= Fortified Sector of Flanders =

The Fortified Sector of Flanders (Secteur Fortifié des Flandres) was the French military organization that in 1940 controlled the section of the French border with Belgium between Lille and the North Sea. The sector was part of a system of fortifications that, in other sectors, included the Maginot Line. In the case of the Flanders sector, no large fortifications of the kind typified by the Maginot Line were built in the area. Fortifications were confined to almost two hundred blockhouses built during the 1930s, and some defensive inundations in the vicinity of Dunkirk. The Fortified Sector of Flanders was bordered on the east by the Fortified Sector of Lille It was quickly overrun by German forces during the Battle of France.
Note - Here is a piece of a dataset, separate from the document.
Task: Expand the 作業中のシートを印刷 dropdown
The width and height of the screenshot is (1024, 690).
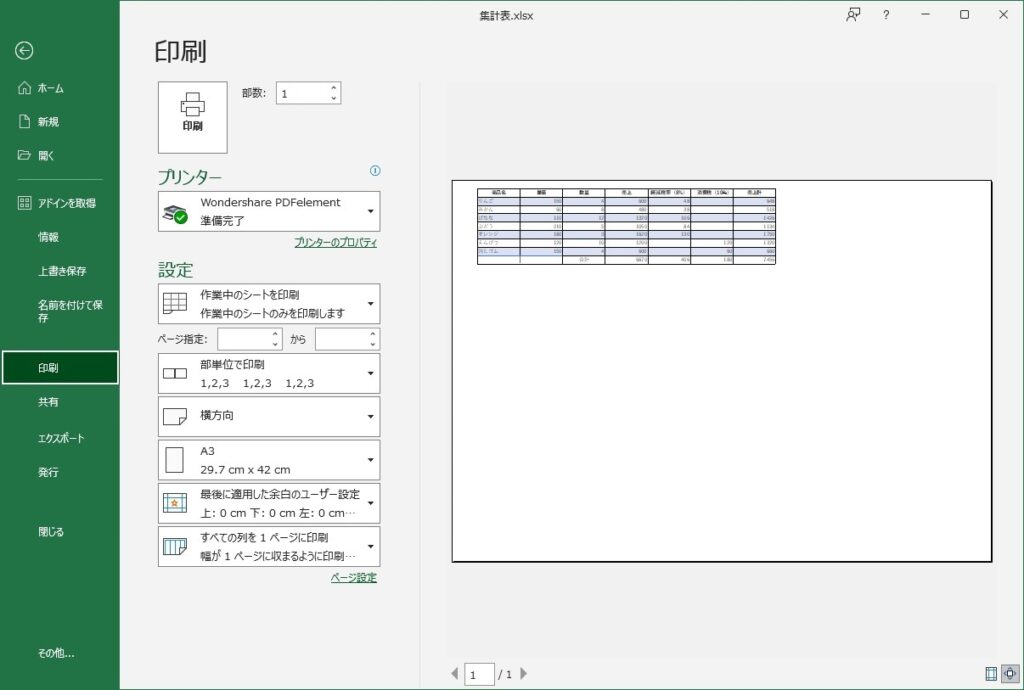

==Concept and organization==
Unlike the Maginot fortifications, the Flanders sector fortifications were comparatively light structures built close to the frontier. Most were built in the 1930s. About 200 blockhouse were built along the Belgian border. Scattered among the smaller blockhouses were more elaborate blockhouses termed "positions of resistance", designed either by local forces or by the Service Technique du Génie (STG), the French Army engineering corps. Most of the larger positions were built in 1939-40, but none approached the scale of Maginot fortifications.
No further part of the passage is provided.